All seeds in the high-density treatments were found at least 1 cm below the surface. Depths were further analyzed with respect to the 6 cm cutoff, as this depth is potentially too deep for successful seedling establishment (Valdermarsen et al. 2011). The number of seeds buried below 6 cm varied between the treatments, with no seeds found at this deep in the treatment lacking worms, 13% with low-density worm populations, and 53% with high-density worm populations (Figure 3). The mean depth at which seeds were buried was 0.11 cm for Control (zero worms), 2.53 cm for low-density (two worms), and 6.04 cm for high-density (eight worms).

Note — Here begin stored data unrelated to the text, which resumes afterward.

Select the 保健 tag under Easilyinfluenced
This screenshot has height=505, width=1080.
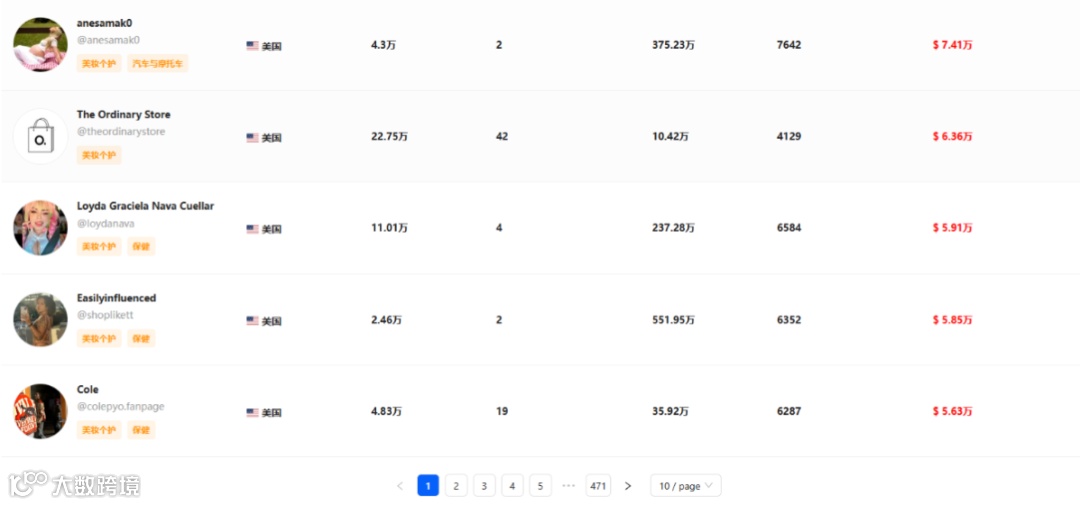pyautogui.click(x=141, y=338)
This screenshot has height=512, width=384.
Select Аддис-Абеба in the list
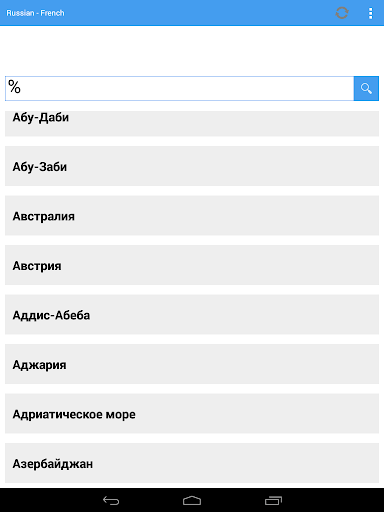coord(192,314)
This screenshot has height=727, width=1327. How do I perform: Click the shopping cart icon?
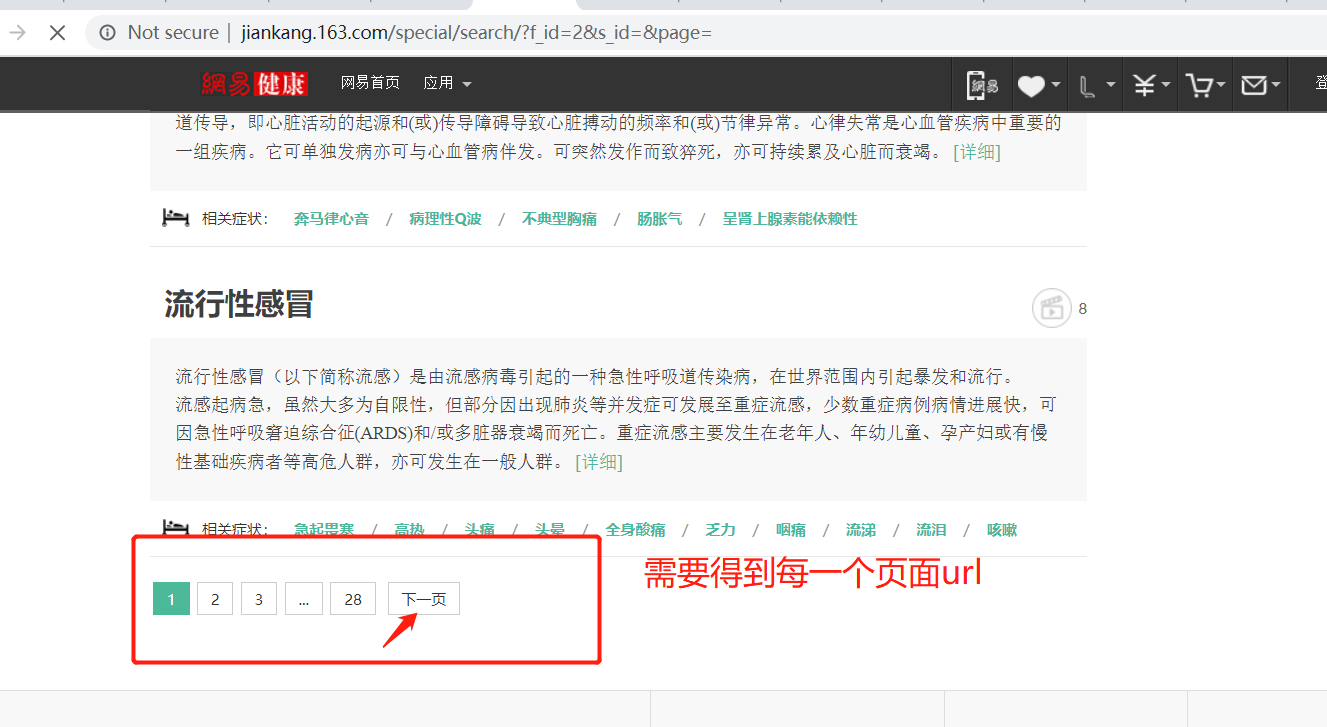point(1198,84)
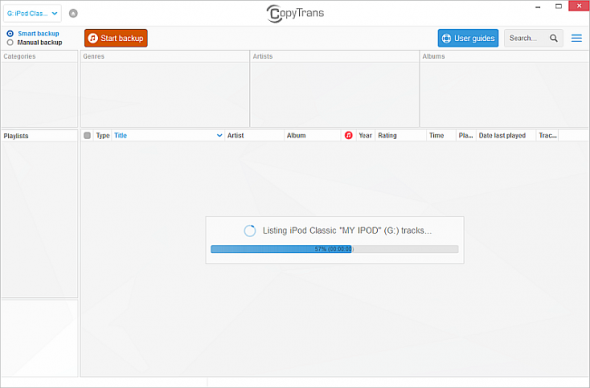Click the search magnifier icon
This screenshot has width=590, height=388.
coord(554,38)
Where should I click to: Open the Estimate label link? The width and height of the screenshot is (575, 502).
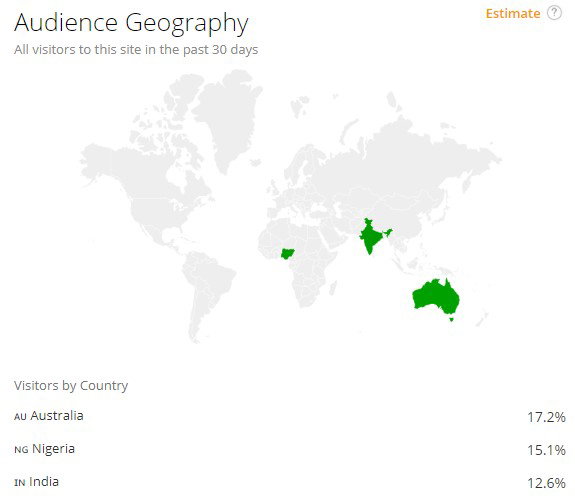pyautogui.click(x=513, y=14)
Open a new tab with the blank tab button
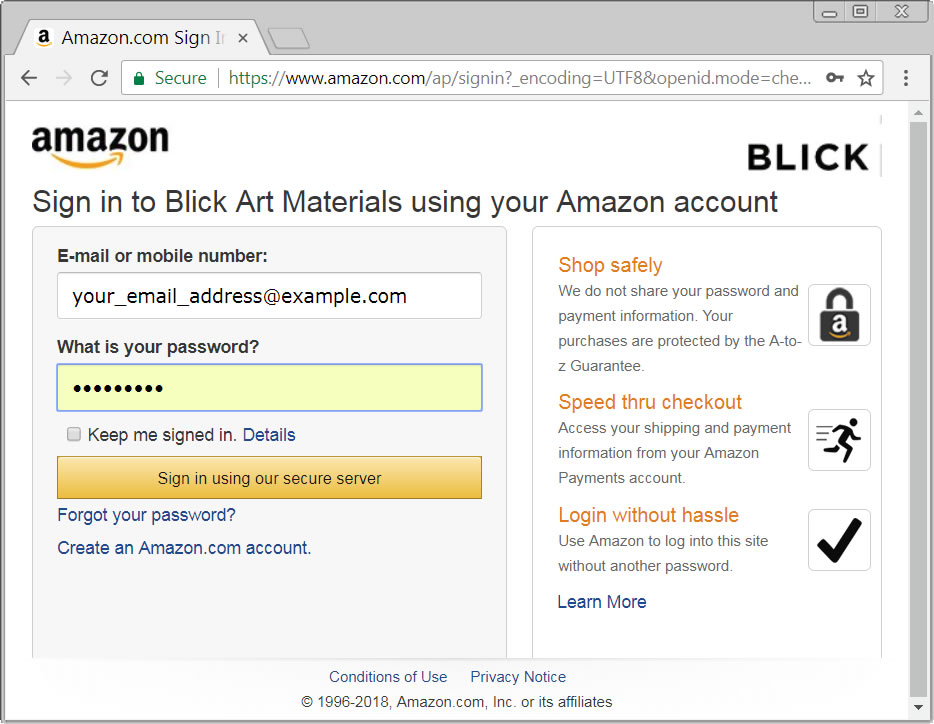Screen dimensions: 934x724 click(x=289, y=38)
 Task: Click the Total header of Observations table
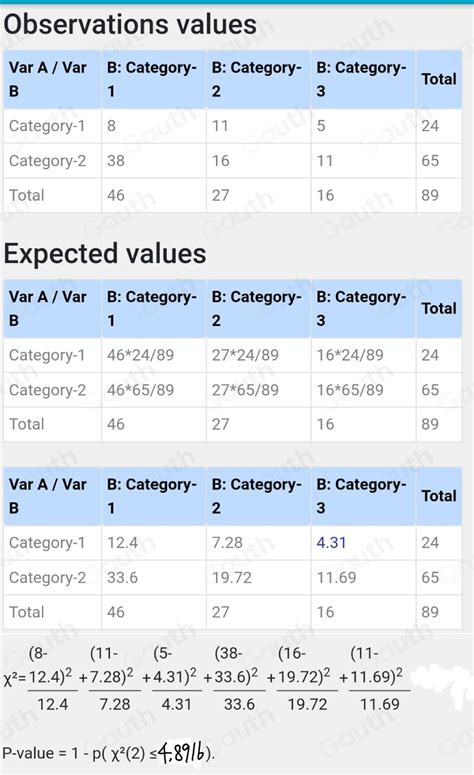(439, 79)
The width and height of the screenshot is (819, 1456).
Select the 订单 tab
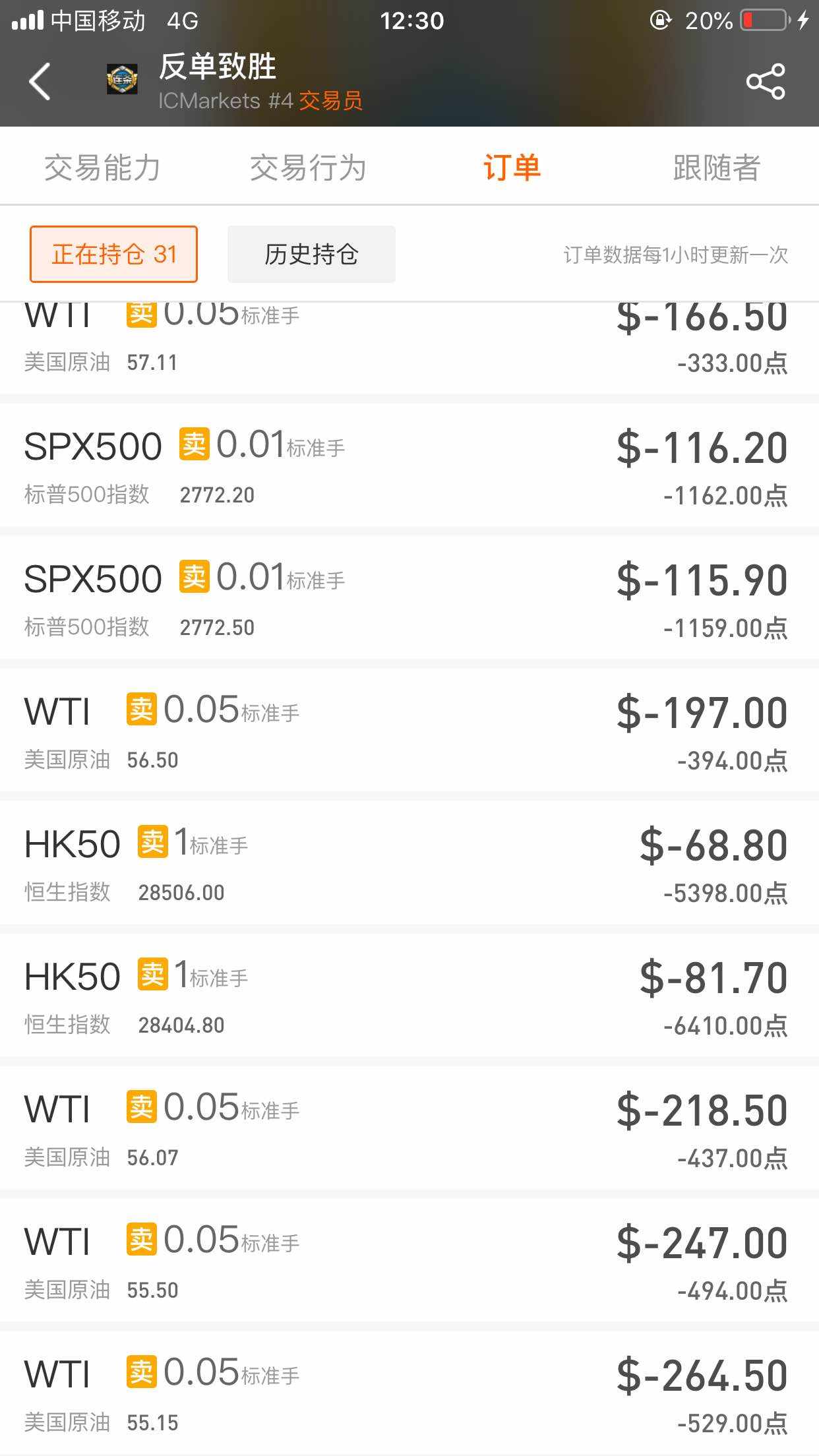(512, 167)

Our results suggest that A. pacifica behaves similarly to A. marina in the burial of Z. marina seeds (Valdermarsen et al. 2011, Delefosse and Kristensen 2011). The main mechanism of burial by A. pacifica was by the deposition of fecal casts onto the surface of the sediment, and A. pacifica is capable of depositing 15 g of feces in a single day (Hylleberg 1975). However, it is hypothesized that the seeds could also be buried by falling into the worms' burrows either during the formation of the tail or head shaft. This burial method could account for seeds found extremely deep, such as the seed found at 17 cm below the surface in the high-density treatment. As A. pacifica cannot ingest Z. marina seeds due to their size, buried seeds are expected to continue moving downward unless other infauna are present to move the seeds back up towards the sediment surface (Valdermarsen et al. 2011).

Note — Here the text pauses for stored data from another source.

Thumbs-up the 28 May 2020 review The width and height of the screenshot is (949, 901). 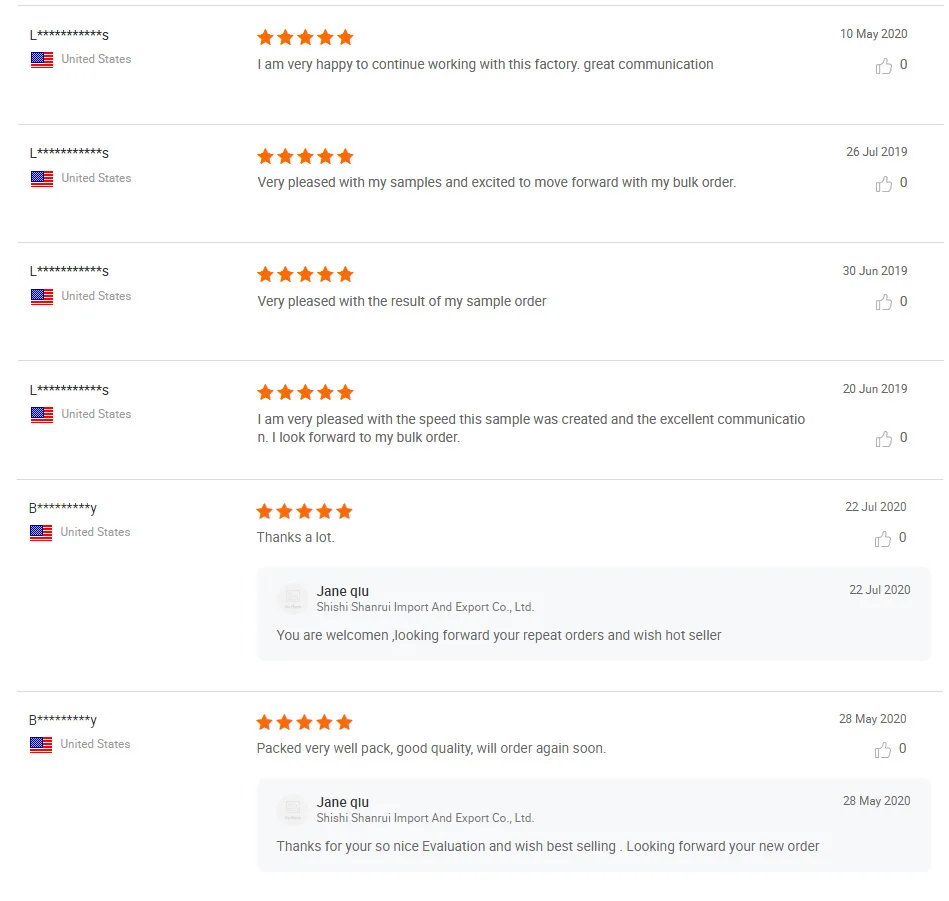pos(883,750)
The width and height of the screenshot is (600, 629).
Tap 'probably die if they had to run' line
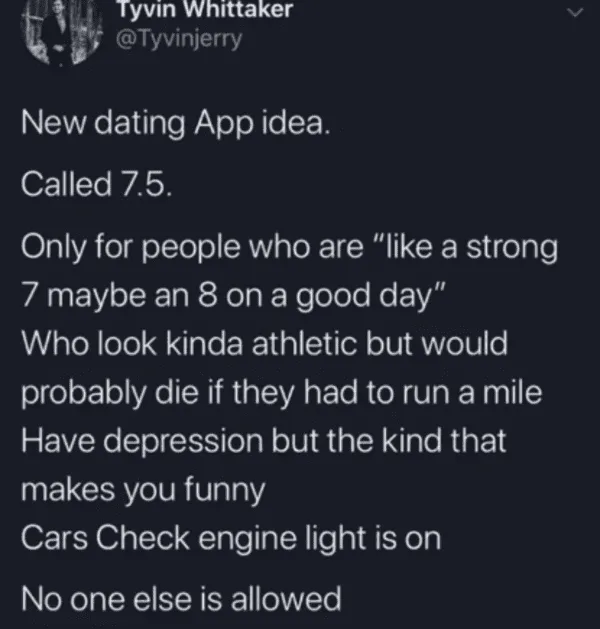[282, 394]
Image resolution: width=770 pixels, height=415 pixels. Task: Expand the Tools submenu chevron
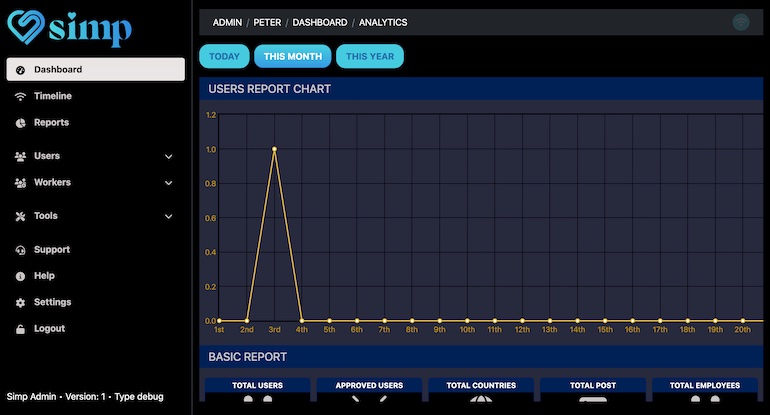[x=168, y=216]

Seed burial by A. pacifica is a potentially important phenomenon for eelgrass restoration efforts that depend on seeding techniques. Eelgrass restoration projects at other sites in North America such as the Chesapeake Bay and Peconic Bay, New York, rely on the use of seeds, as this method provides a low-cost solution for large-scale projects compared to planting adult eelgrass shoots (Pickerell et al. 2005, Marion and Orth 2010). In 2020 a restoration effort was conducted in the Salish Sea by dispersing Z. marina seeds to restore lost or declining eelgrass populations. Preliminary findings from this work demonstrated that dispersed seeds followed by clonal expansion results in eelgrass patch formation within the restoration site (Wyllie-Echeverria pers. comm.). While no evidence of A. pacifica has been found at the current eelgrass restoration site (Wyllie-Echeverria pers. comm.), our assessment highlights the importance of evaluating the presence and population density of A. pacifica in planning restoration projects in the Salish Sea region. This is necessary as we demonstrated that A. pacifica has the potential to bury Z. marina seeds below 6 cm, and burial at this depth is likely to result in the failure of the hypocotyl of sprouted seeds to reach the sediment surface thereby preventing the growth of a viable seedlings. However, in areas with a relatively low density of A. pacifica, these worms could potentially help in the success of a restoration effort, as the burial depth under these conditions is sufficient to protect seeds from consumers (>1 cm), but shallow enough for successful seedling production (<6 cm). It should be noted that the observed relationship between seed burial and A. pacifica burrowing behavior in our 25-day study may not necessarily hold true over longer time frames, meaning that even a low density of worms could potentially bury the majority of seeds below 6 cm and hinder successful restoration efforts. Beyond restoration, A. pacifica's capacity to bury Z. marina seeds could limit areas available for colonization and disrupt the natural expansion of extant Z. marina meadows in the Salish Sea.

Our study provides valuable insights into the potential role of A. pacifica in the burial of Z. marina seeds and underscores the need for continued monitoring and evaluation of the benthos in eelgrass restoration projects and natural expansion.